Donnerstag, 9. März 2017

From the flames a raven born.
 A Celto-Dacian sickle loosely inspired by a find in Varna (after Georgieva 1992)
Made from some crucible steel I found in the woods, I just forged it out because I wanted a sickle for harvesting herbs and because I wanted to know how versatile the design would be. In China sickles are used for just about everything from harvesting to shaving. Viktor, the Kazakhian senior blacksmith in the Bethaus smithy, also used a sickle for woodworking, harvesting, mushroom hunting and much more than I´d care to mention. Likewise I would think of a use of these  historical knives. For iron, and steel, were precious, and the tools at hand were put up to multiple uses to save resources. When you look at the original, you can see that it has a relatively short tang, which looks like a full tang. Since the blade is some 10 cm long and the handle just some 5-8cm it can be argued that this is the case either to save steel or because there was some law to be abided by. I could not find anything about this. What is safe to say, however, that this sickle type was a variant of the famed sica of Dacian provenience.
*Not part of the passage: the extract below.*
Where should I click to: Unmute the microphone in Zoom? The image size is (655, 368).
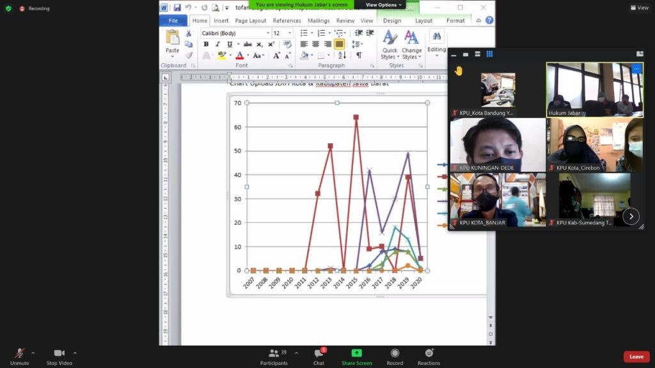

The sica gained fame as an everyday tool as well as the weapon of choice of back-alley cut-throats. Also, there are implications that smaller versions were used as kitchen knives in the Roman empire. This would not have been the case if those blade shapes, albeit with a more pronounced tip, were not practical. With ùlenklawe,
I found out that it gives you an almost frightening amount of purchase when cutting and slashing while still providing the possibility to do precise cutting such as dicing onions and stuff. It cuts 1.5 cm branches in one go! It was modelled after the knife in the picture second from below:
Roman soldiers carried varies types of knives.:
I am thinking about making a more accurate reconstruction of the sica found at Varna, but for starters, I look forward to just testing the general cutting capabilities of the knife I just made.
In any case, I fear you have not read the last of this style of knife... ;-)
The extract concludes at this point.